Plan calls for keeping primary guardians out of prison in nonviolent cases
As lawmakers prepare this fall to debate plans to overhaul the state criminal justice system, one priority for advocates is a proposal that would allow defendants to be spared incarceration for nonviolent offenses if they are the primary caretaker of a child.
The challenge, activists said, is persuading lawmakers to adopt the plan alongside less controversial reforms expected to easily win passage.
“My concern is that we pass one bill and the other one ends up not getting through the Legislature,” said Representative Russell E. Holmes. “If we pass one bill and not the other, you will always hear: ‘We’ve done criminal justice reform.’ ”
Holmes, a Mattapan Democrat, spoke this week at Brookview House in Dorchester, where activists spoke in favor of offering alternative punishments to nonviolent offenders who are raising children.
A bill proposing broad reforms to the criminal justice system is expected to be unveiled later this year. That package will probably include recommendations from the Council of State Governments Justice Center, which issued a report in February on revamping criminal justice in Massachusetts. The group studied the system at the behest of Governor Charlie Baker, legislative leaders, and Supreme Judicial Court Chief Justice Ralph Gants.
Its report urged the state to better prepare inmates for release from prison and to let more prisoners earn sentence reductions by participating in programs, among other recommendations.
Some activists, however, worry that the forthcoming bill won’t address more contentious areas, including the plan that would give judges the option to keep a caretaker out of prison if they are convicted of a nonviolent offense.
“The fight has just begun. We cannot take this for granted,” said Andrea James, a mother who served a federal prison sentence for wire fraud. She is the founder of Families for Justice as Healing in Jamaica Plain. “This is the vital time . . . so that we can move this forward.”

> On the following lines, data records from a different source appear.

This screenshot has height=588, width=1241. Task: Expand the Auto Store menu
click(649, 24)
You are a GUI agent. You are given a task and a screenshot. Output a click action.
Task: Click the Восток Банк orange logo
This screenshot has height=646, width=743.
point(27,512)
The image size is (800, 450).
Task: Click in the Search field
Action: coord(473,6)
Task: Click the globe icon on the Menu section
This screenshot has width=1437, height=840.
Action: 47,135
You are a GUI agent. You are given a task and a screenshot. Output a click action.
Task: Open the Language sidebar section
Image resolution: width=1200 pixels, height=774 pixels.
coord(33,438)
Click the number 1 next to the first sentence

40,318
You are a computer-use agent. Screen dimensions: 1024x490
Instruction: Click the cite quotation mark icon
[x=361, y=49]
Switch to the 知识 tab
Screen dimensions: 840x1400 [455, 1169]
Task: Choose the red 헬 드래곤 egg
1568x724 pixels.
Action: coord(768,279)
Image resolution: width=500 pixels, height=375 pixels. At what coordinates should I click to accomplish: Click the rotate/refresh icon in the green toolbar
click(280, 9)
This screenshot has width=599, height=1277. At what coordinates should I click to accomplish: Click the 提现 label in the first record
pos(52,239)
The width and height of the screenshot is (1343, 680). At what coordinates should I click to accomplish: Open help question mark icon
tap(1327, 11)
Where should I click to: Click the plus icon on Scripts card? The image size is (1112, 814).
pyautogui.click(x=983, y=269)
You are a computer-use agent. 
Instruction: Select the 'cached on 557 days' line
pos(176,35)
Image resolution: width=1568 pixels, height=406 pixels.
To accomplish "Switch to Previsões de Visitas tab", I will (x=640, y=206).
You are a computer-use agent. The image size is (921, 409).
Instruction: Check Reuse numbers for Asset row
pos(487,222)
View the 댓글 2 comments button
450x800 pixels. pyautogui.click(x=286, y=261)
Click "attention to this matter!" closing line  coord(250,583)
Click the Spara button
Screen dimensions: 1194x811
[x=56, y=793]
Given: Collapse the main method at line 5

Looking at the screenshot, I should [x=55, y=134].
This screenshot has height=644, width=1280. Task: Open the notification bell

The alternative sentencing plan is being considered as a separate bill offered by Senator William N. Brownsberger, a Democrat from Belmont. The Joint Committee on the Judiciary held a hearing on the proposal in June.
If the bill is passed, caretakers convicted of nonviolent offenses could ask judges to consider a punishment that wouldn’t include incarceration, but would require defendants to participate in substance abuse treatment, job training, anger management, and other programming.
“They’re not getting off for their crime, but they’re doing something that we know will lead to better effects for them and for society,” said Dr. Robert Sege, a pediatrician who leads the Medical Foundation at Health Resources in Action.
The proposal has been examined by Human Impact Partners, a nonprofit research and advocacy group in Oakland, Calif. Kim Gilhuly, a program director at the organization, presented a report Wednesday that found that keeping caretakers out of prison is better for the defendants’ children, saves money on incarceration, and keeps communities safer.
Children of incarcerated parents are vulnerable to mental health and behavioral problems, she said.
“Public health science classifies parental incarceration as a specific type of trauma called an adverse childhood experience,” Gilhuly said. “We can’t continue to stack the odds against kids.”
Her research found that about 1 of every 20 children in Boston has had an incarcerated parent, and that 5,665 children are separated from a parent due to imprisonment across the state.
Last year, about 2,500 parents who were sent to prison would have been eligible for the alternative sentences proposed in the bill, Gilhuly said.
The Massachusetts District Attorneys Association, which represents prosecutors, hasn’t yet taken a position on the bill, said a spokeswoman for Middlesex District Attorney Marian T. Ryan, president of the group.
“As with any proposal that impacts our criminal justice system we will be reviewing this bill, engaging in conversation with stakeholders, and offering input as the legislative session progresses,” said Meghan Kelly, the spokeswoman.
Ayana Aubourg, 23, a Cambridge resident, said her father was locked up for 17 years. During that time, Aubourg said, her mother struggled to pay for rent, electricity, food, and medical care.
Visiting her father in prison was traumatizing, said Aubourg, a founder of Sisters Unchained, a Boston organization for women who have been separated from a parent by incarceration.
“Separating and isolating our parents is an act of violence that millions of children in this country have to endure,” she said. “We are suffering and it seems that we are perpetually in a state of grief.”